▸ TASK DESCRIPTION:
In the profile of Peter Apps below, rewrite the passage from "He was in a" to "MP at Vauxhall.", replacing "voice recognition software" with "speech recognition software".

*** GIVEN TEXT Section Begins ***

In 2006 Peter Apps was living the life he felt he was meant to lead, and what he had worked towards for several years. He was a 25 year old journalist and had just spent the last two years on assignment with Reuters in southern Africa. On Sept 5th 2006, Peter was in Sri Lanka at the height of the civil war. Whilst travelling on a main road across the eastern front, his minibus was involved in a horrific head on collision with a tractor. Peter had broken his neck. He thought his life was over, and at times wished it was. In fact he was paralyzed from the shoulders down.
In this powerful episode, Peter explains how he overcame this life defining moment. How he was back at work inside a year. His determination not to let his disability define him. His work with the British Army and setting up a think tank as well as his efforts to stand as a candidate for Labour in Vauhxall where he now lives. Peter’s story is truly remarkable and yet another example of the inspirational Londoners who make up our beautiful city.
“The year I was in Sri Lanka was the year Sri Lanka ripped itself apart.”
At 21 Peter started working at Reuters—and as he was the youngest and most mobile of the team, he was usually the first one sent out the door on assignment all over Africa. After traveling from country to country, Peter decided he wanted to stay out on assignment for as long as possible. The only assignment available was in Sri Lanka, where he had to take a large pay cut and cover stories during the middle of a cease fire of the country’s Civil War.
“I told one of the doctors that I was faking a hand grenade in my pocket because I wanted to see if they would shoot me.”
While investigating child soldier recruitment by a sect of the civil war, Peter’s minibus hit a tractor—leaving Peter immediately paralyzed. A lot of thoughts ran through Peter’s mind on the roadside, unable to move and struggling to breathe. He kept a remarkably cool head and was already thinking about what his life would be like with a physical disability. A slew of thoughts to struggle over, no doubt. But Peter had gone to Sri Lanka knowing of the dangers, and this mindset likely helped him cope and pull through the shock of such a traumatic life event—and his return to London in need of more medical aid and assistance on his road back to being independent.
He was in a private rehab facility while recovering and learned to use voice recognition software, being able to write his own emails just a few months after coming back. Finding an accessible flat was another struggle, and finding work that wouldn’t discriminate against his disability—a search that did have him back at Reuters as a risk analyst.
Peter has continued to work at Reuters while also being a part of a London Reserves Army unit, starting a think tank, giving a TEDx talk (which you can watch here), and engaging his political side by running for local MP at Vauxhall.

*** GIVEN TEXT Section Ends ***
*** SUPPLIED RECORDS Section Begins ***

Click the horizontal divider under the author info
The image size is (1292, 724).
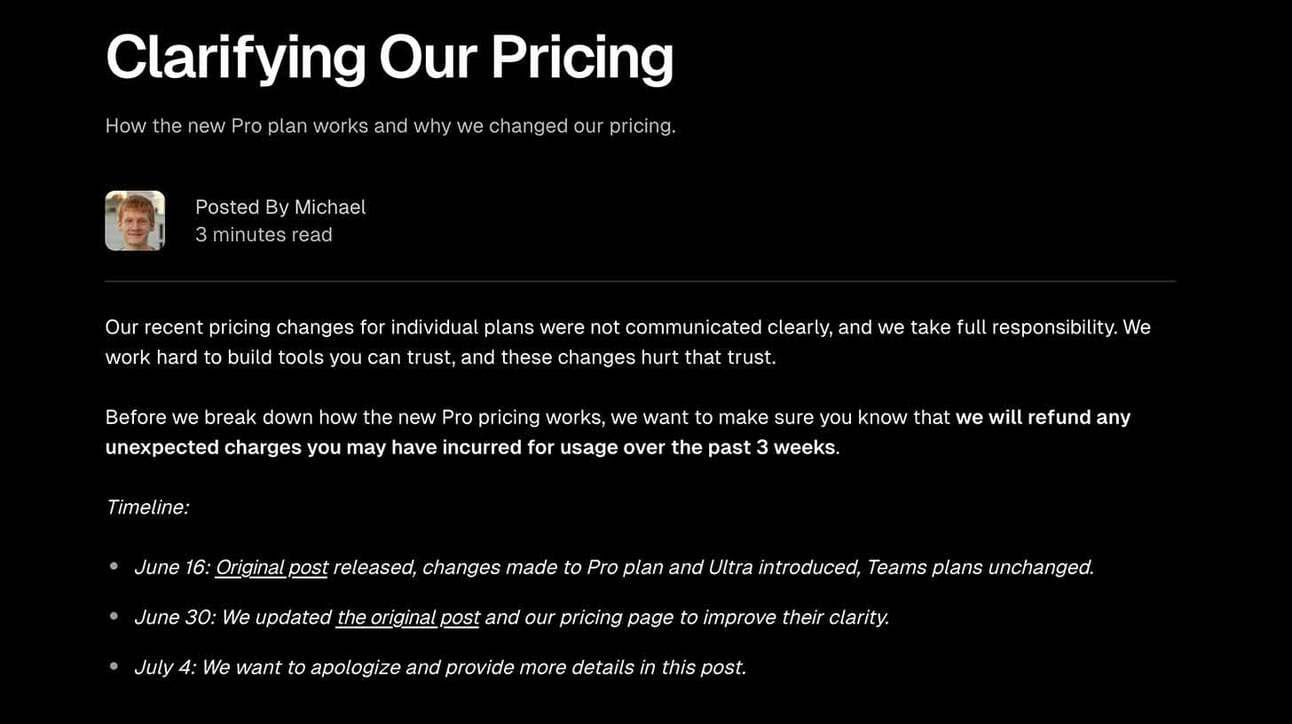[640, 281]
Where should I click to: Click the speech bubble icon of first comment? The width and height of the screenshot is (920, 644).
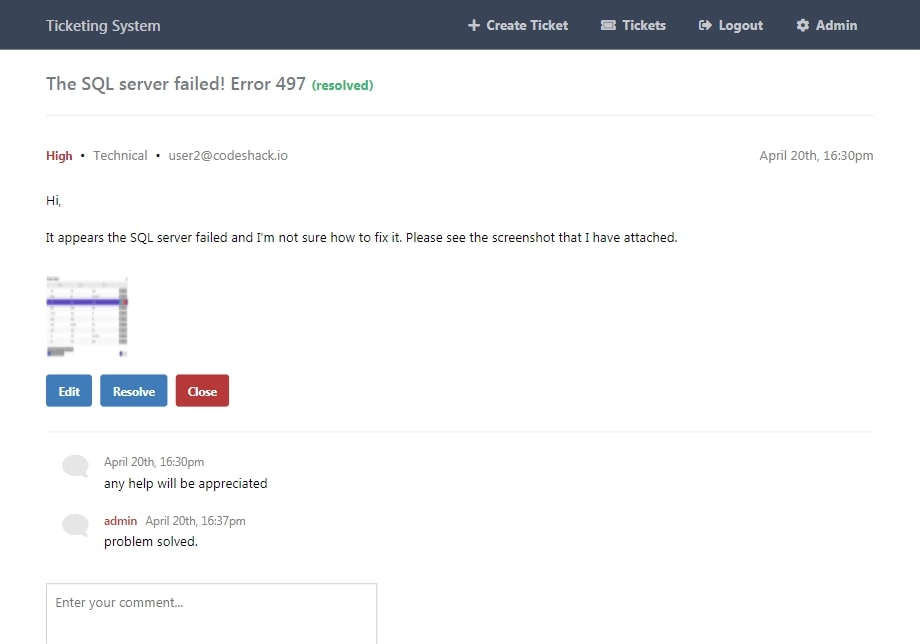click(75, 466)
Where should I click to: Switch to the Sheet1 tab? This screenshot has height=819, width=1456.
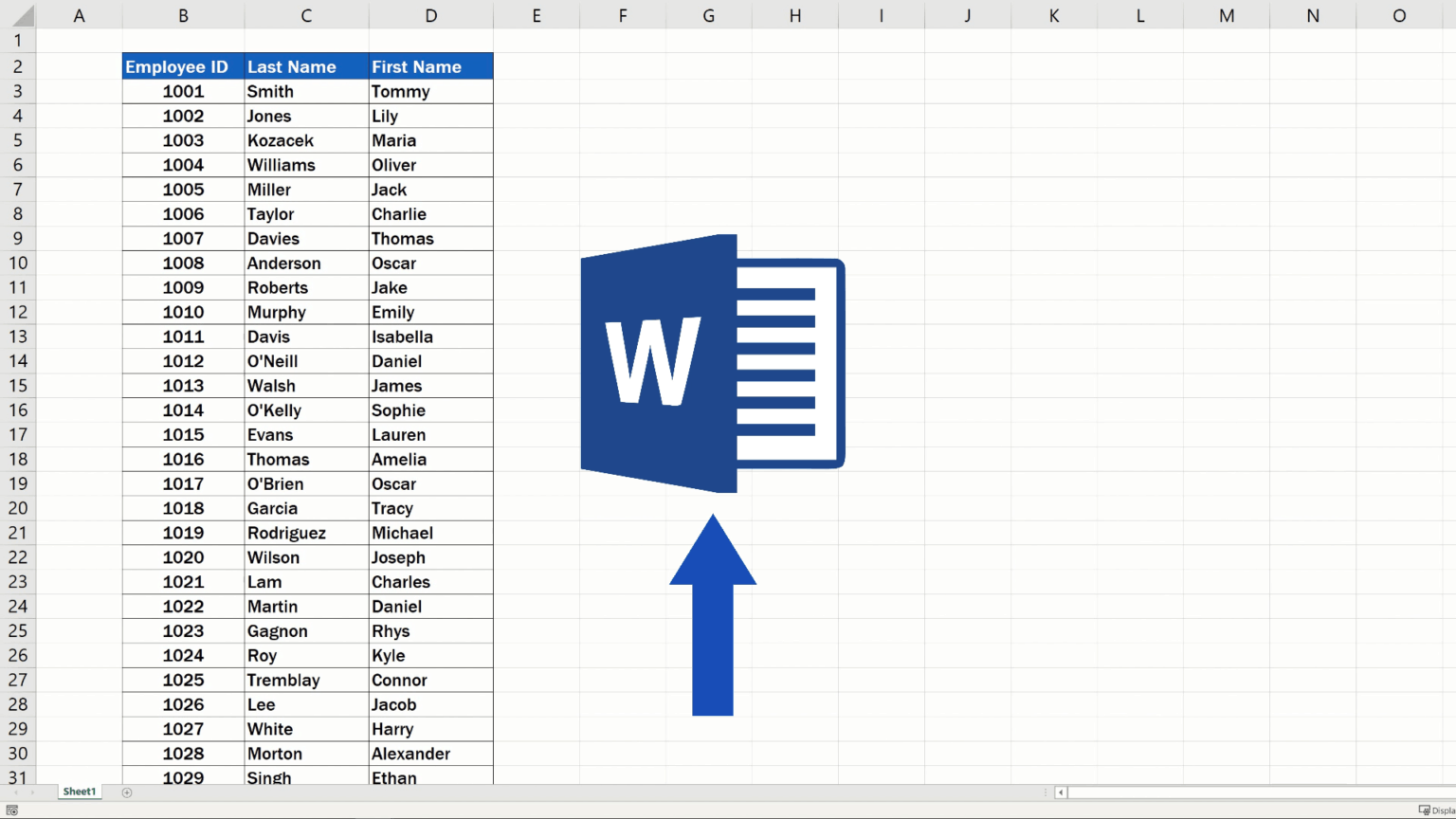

*** SUPPLIED RECORDS Section Ends ***

▸ WRITTEN SOLUTION:
He was in a private rehab facility while recovering and learned to use speech recognition software, being able to write his own emails just a few months after coming back. Finding an accessible flat was another struggle, and finding work that wouldn’t discriminate against his disability—a search that did have him back at Reuters as a risk analyst.
Peter has continued to work at Reuters while also being a part of a London Reserves Army unit, starting a think tank, giving a TEDx talk (which you can watch here), and engaging his political side by running for local MP at Vauxhall.